This was a lighter week on meaningful changes, but there are still few things to share. First of all, last week’s block import was (and still is) and incomplete prototype, but this week it was extended to become a bit more complete. I was also working on bringing up more components frm Subspace, including farmer, which lead me to attempt GPU plotting in Rust, so let’s get into it.
Block processing progress #
The design of the block import is such that allows for completely parallel import of even interdependent blocks, but
they need to be scheduled sequentially, such that parent header is seen by the block import before the next block comes.
Well, buffering of these parent headers was not implemented originally, but PR 297 finally implemented that in a
fairly efficient way. Then PR 298 took advantage of the fact that there should be very few blocks buffered and the
most common case is to reference the last scheduled block to replace a map with a much simpler VecDeque
.
Another thing that was missing was Merkle Mountain Range root. The primary reason for that was that MMR itself was not implemented. I have implemented MMR (which is a more generic version of unbalanced Merkle Tree, which is in turn more generic version of balanced Merkle Tree) in PR 299. There is a bunch of tests, but more tests and some benchmarks still need to be added. With that PR 300 implemented maintenance and checking for MMR in block import. This required some changes to client API and block buffering (MMR for a block needed to be created before its import starts, see parallel block import above).
Another smaller thing was timestamp in the header, which together with BlockTimestamp
new type introduction was
implemented in PR 301 in the spirit of how it is done in Substrate’s pallet-timestamp.
After looking at block structure closely and thinking about future protocol upgrades, I ended up removing version
field from block header in PR 302, I no longer think it’ll be necessary.
Getting closer to having a farmer #
In order for blocks to exist, they need to be created, which implies creation of solution, which will need a farmer. So
I looked at dependency tree and extracted both ab-data-retrieval
and ab-farmer-components
in PR 292 as modified
versions of their counterparts from Subspace codebase.
This should technically be sufficient to plot and farm blocks in some test environment, but subspace-farmer
has more
heavy dependencies before it can become ab-farmer
. Some like networking stack will likely remain largely the same, but
GPU plotting that was broken for some time due to getting rid of KZG needs a replacement.
I looked at CubeCL more closely and tried to prototype something, but was immediately disappointed with several things. First of all, it only works with data structures and functions/methods that are annotated with its macros, so forget about using basically anything that exists on crates.io 😞.
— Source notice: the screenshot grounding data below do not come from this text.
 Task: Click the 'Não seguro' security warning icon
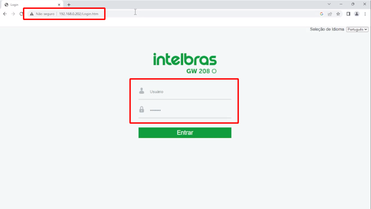pos(32,14)
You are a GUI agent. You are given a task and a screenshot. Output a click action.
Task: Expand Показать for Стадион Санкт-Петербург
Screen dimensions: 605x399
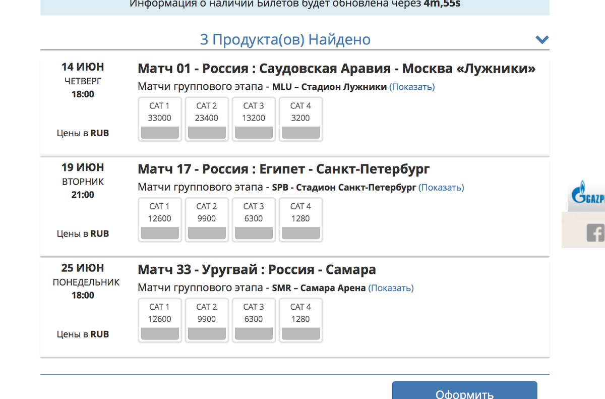pyautogui.click(x=441, y=187)
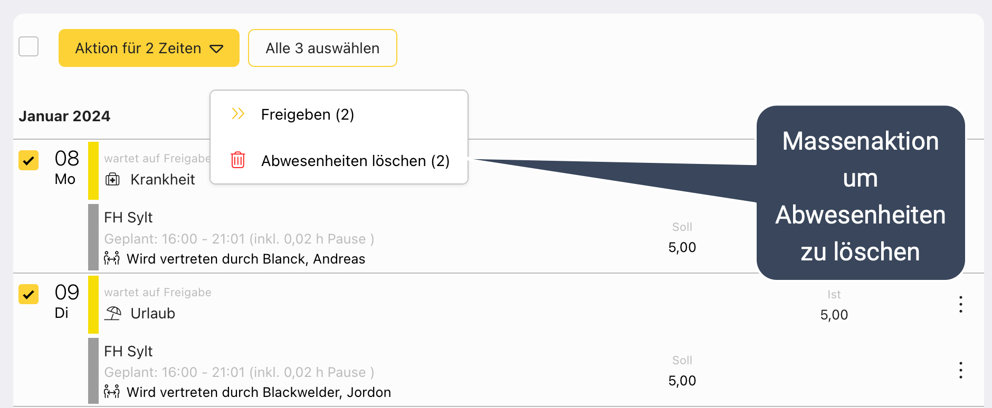Screen dimensions: 992x408
Task: Click the Krankheit absence entry
Action: (163, 180)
Well, the use case is somewhat narrow, so I wouldn’t really need many dependencies out of my control to begin with, so I
decided to start with writing a simple kernel that creates a ChaCha8 keystream only to be disappointed again by the fact
that I can’t use [u32; 16]
as an input to the kernel and workarounds are quite ugly ðŸ˜
I then looked again at rust-gpu more closely. The benefit of it is that it does seem to compile normal Rust code, meaning using external dependencies not aware of rust-gpu should generally be fine, but then I discovered that it is a compiler backend and is tied to a specific version of nightly rustc, which is from more than a year ago. There is a PR to update it to something from this year, but it makes slow progress and is already substantially older than what I’m targeting already. At this time I’ not ready to commit to old compiler versions and even if it is only used for compiling GPU code it’ll be problematic due to various unstable features used.
Overall, rust-gpu seems like a more straightforward and Rust-like design, while CubeCL has interesting features that may result in higher performance at the cost of Rust-but-not-really DSL, but neither of them work the way I expected them, which is a bummer. I’ll probably try again with CubeCL again this week to see how far I can go before pulling my hair out.
Other things #
There were some CI improvement: PR 303 extended checks to make sure all crates can compile separately with default feature set, PR 304 increased CI concurrency to make things finish faster overall. I could make it even faster, but that would require ugly workarounds due to GitHub Actions limitation, so I abandoned that idea for now.
PR 296 introduced block root caching since otherwise it would have been recomputed every time BlockHeader::root()
is
called, which is fairly common. PR 307 improved balanced Merkle Tree performance slightly and reduced amount of
unsafe
there but a tiny amount.
PR 300 already reduced owned block data structures by wrapping internals with Arc
since some of these (like header)
are long-living and will be cloned many times, which PR 309 followed-up with usage of rclite, offering an even more
compact Arc
implementation.
Upcoming plans #
I spent some time looking around and thinking about state management, Sparse Merkle Tree implementations and may start implementing something this week. This work is also a pre-requisite for block execution, which needs to deal with state and commit to state root.
I’d like to work with CubeCL some more as well, hopefully implementing GPU plotting that may not be very fast, but at least in the right overall shape to move forward with farmer CLI.
In short, still a lot of work ahead, but steady progress is made every week, and you can find me on Zulip in case of any questions.